Hinzugefügt wird, dass man eine ganze Menge macht. Man betreibe eine Reihe von Projekten wie "Lerchenfenster, Blühstreifen, blühende Herbstsaaten und Naturschutzprojekte". Auf jedem dritten Hektar würden freiwillig Agrarumweltprogramme umgesetzt, "zusätzlich beteiligen sich die Landwirte an Vertragsnaturschutzprogrammen, legen Blühstreifen und Landschaftselemente an. In Biodiversitätsprojekten erarbeiten Landwirte und Naturschützer gemeinsam praktikable und wirtschaftlich tragfähige Maßnahmen".

"Weiter so" geht nicht

Offensichtlich reichen diese Maßnahmen nicht, so der Eindruck, den nicht nur der Nabu erhebt und der Thema vieler Gespräche von aufmerksamen Zeitgenossen ist und nun durch zwei mit wissenschaftlicher Systematik durchgeführten Lagebefunde zum Rückgang der Vögel-und Insektenpopulation (die zur Nahrung der Vögel gehören) erhärtet wird.

Zwar scheint es angesichts unserer Ernährungsgewohnheiten, die mit der industriellen Landwirtschaft verzahnt sind, derzeit unrealistisch im großen Ganzen auf absolute Forderungen wie völliges Unterlassen des Gebrauchs von Pestiziden zu setzen, und bis es nur mehr biologisch arbeitende Bauernhöfe schaffen, das notwendige Nahrungsangebot bereitzustellen, wird es wohl dauern.
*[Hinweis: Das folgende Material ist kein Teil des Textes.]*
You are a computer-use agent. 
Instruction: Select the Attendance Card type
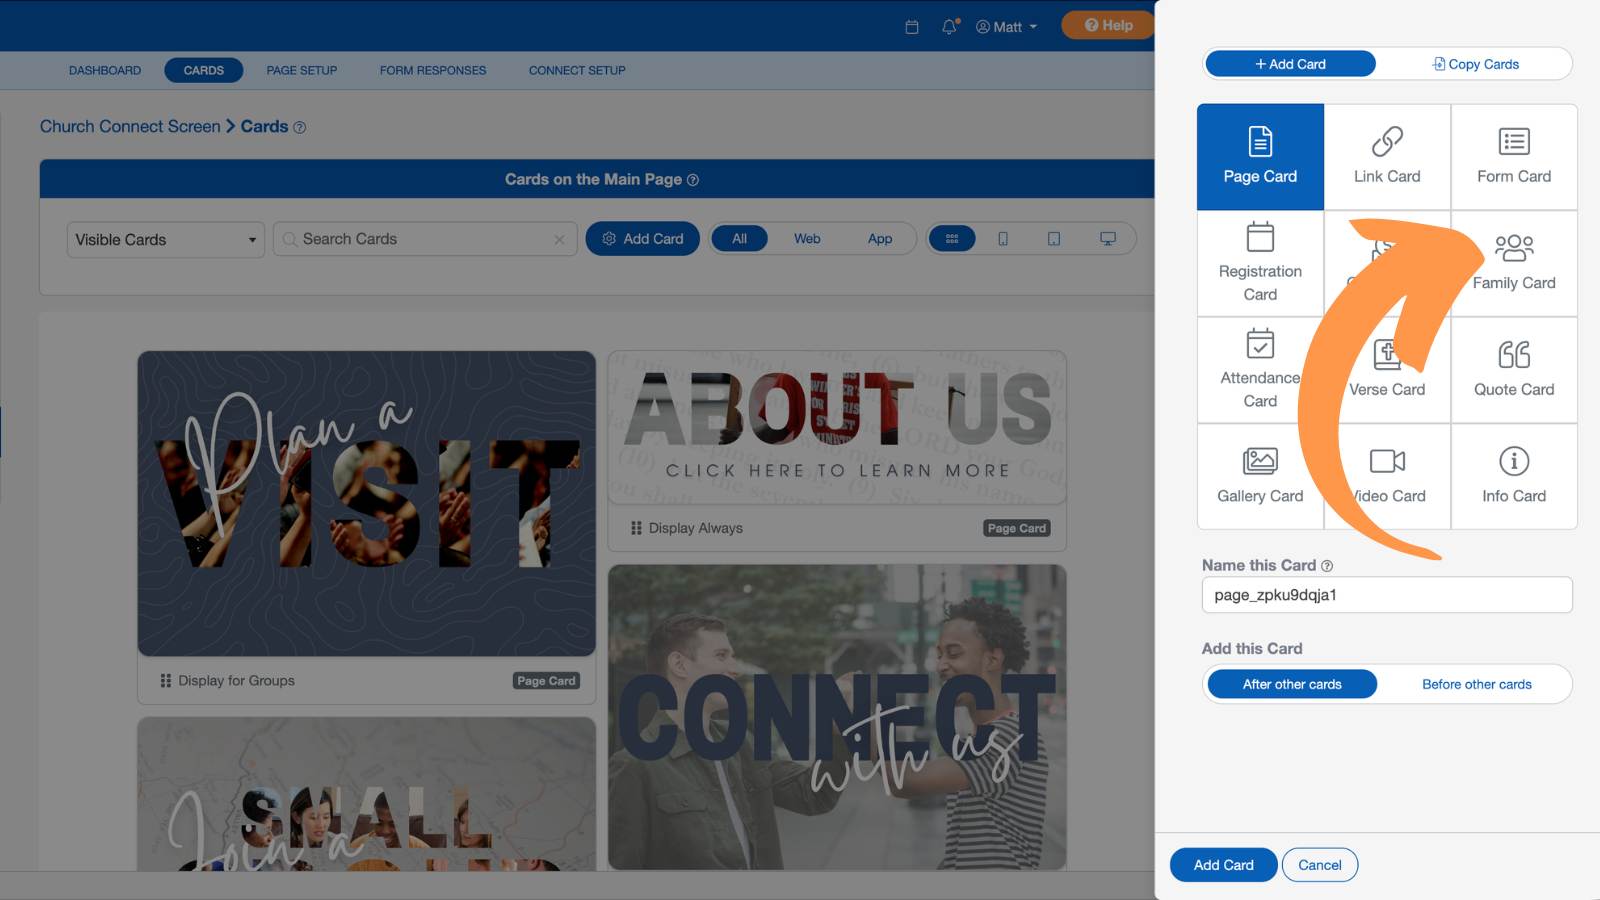1260,370
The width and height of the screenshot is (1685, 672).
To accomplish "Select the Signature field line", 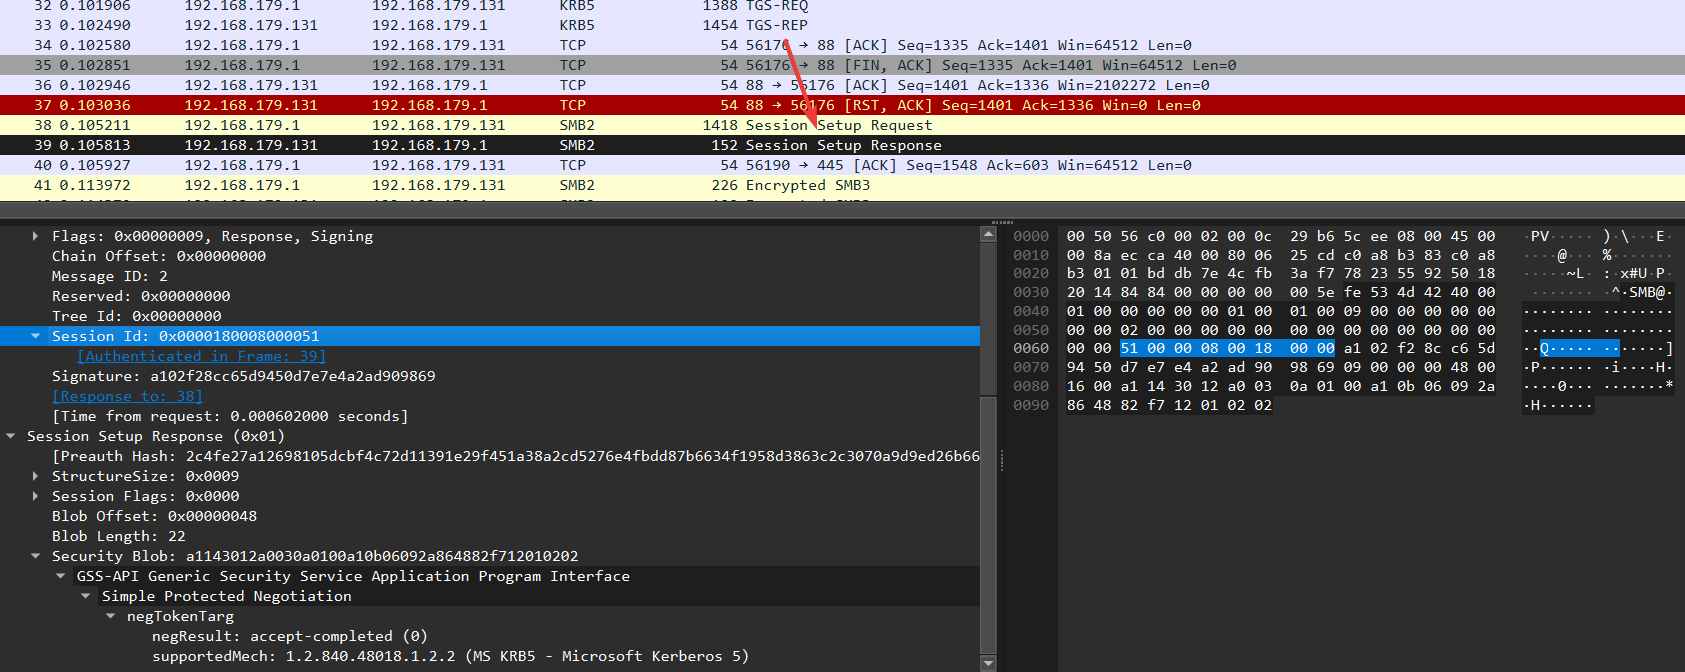I will click(x=243, y=376).
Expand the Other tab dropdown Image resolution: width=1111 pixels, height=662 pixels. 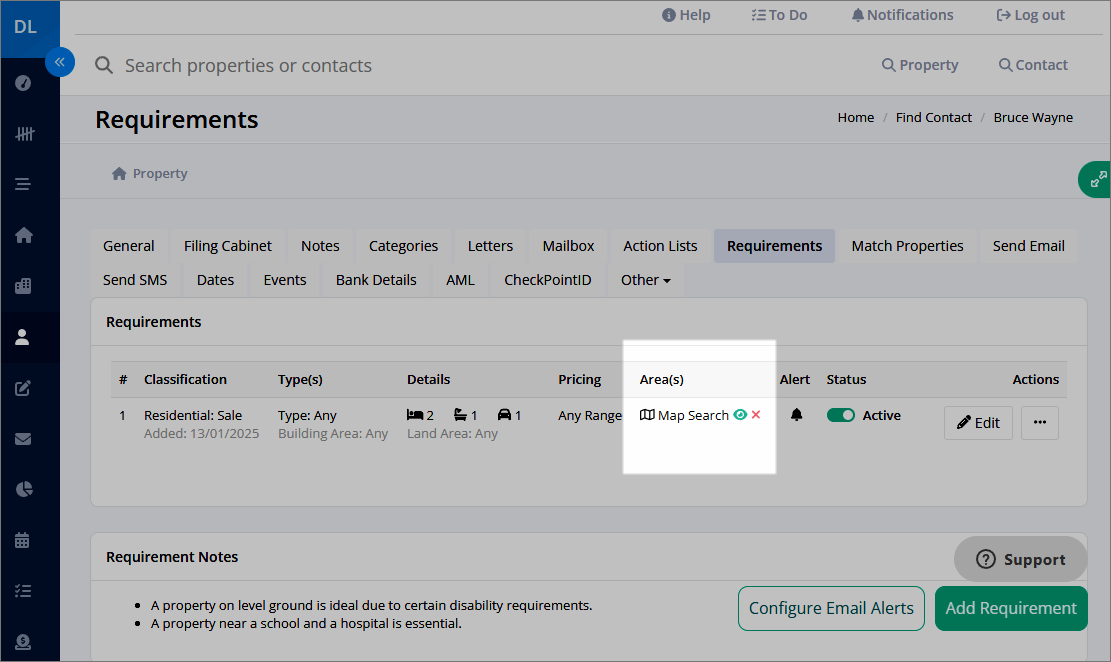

Wenn das überhaupt gelingen kann oder gelingen muss. Es gibt schließlich auch Landwirtschaftsbetriebe, die nicht "bio" sind, aber mit Sorgfalt für die Umwelt produzieren.

Aber man kann sich auch hier nicht auf einem "Weiter so" ausruhen. In den Blick genommen werden muss, wie sehr Konzerne die Art der landwirtschaftlichen Produktion bestimmen und wie sehr Subventionen einseitig eine Produktionsweise fördern, die zu schlimmen Konsequenzen führt.